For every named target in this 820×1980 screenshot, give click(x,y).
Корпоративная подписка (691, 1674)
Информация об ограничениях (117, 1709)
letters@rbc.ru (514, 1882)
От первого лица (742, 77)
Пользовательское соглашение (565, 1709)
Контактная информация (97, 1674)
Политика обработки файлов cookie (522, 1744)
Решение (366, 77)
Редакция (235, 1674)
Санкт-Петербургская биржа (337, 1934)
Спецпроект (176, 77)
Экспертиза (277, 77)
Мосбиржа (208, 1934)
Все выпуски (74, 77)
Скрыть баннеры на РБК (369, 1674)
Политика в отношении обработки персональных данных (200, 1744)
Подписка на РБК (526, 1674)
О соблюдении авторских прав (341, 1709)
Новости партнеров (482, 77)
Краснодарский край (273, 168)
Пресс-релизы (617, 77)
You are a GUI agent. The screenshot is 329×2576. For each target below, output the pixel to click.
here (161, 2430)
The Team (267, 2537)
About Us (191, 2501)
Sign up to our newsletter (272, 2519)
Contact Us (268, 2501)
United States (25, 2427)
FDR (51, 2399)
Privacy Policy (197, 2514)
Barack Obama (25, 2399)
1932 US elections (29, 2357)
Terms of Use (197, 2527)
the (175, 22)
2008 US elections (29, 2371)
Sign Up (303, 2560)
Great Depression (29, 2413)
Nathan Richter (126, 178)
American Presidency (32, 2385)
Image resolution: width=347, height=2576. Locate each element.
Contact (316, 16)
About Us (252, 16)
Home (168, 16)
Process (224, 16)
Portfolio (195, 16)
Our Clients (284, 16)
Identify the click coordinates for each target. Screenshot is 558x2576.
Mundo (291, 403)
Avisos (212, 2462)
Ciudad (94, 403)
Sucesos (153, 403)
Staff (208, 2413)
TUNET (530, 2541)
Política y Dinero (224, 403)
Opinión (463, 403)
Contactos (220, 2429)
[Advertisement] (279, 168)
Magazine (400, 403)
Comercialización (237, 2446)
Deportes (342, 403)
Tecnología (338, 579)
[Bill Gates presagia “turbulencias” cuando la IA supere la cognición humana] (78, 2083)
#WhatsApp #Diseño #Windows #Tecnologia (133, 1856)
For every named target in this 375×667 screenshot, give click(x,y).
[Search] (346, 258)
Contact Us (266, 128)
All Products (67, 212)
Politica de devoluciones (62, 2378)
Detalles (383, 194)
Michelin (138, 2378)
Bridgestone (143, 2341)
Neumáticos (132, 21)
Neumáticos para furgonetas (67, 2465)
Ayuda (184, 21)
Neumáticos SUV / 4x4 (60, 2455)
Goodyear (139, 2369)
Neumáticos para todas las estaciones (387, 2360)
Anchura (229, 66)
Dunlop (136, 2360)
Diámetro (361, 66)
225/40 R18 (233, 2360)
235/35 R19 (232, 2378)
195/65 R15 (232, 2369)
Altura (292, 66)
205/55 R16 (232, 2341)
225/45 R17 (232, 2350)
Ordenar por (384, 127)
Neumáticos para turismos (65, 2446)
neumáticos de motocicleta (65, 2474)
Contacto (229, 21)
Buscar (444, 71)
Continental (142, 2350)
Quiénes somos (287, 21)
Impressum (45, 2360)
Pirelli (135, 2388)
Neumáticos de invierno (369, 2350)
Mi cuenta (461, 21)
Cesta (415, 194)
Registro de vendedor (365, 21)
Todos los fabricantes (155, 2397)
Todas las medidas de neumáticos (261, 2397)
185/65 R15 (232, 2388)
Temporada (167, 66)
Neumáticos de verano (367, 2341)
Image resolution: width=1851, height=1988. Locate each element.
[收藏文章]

Problem to work on:
Copy the entries above exactly, but only from the line holding "Portfolio (195, 16)" through the line holding "Comercialización (237, 2446)", both included.

Response to this exercise:
Portfolio (195, 16)
Our Clients (284, 16)
Identify the click coordinates for each target. Screenshot is 558x2576.
Mundo (291, 403)
Avisos (212, 2462)
Ciudad (94, 403)
Sucesos (153, 403)
Staff (208, 2413)
TUNET (530, 2541)
Política y Dinero (224, 403)
Opinión (463, 403)
Contactos (220, 2429)
[Advertisement] (279, 168)
Magazine (400, 403)
Comercialización (237, 2446)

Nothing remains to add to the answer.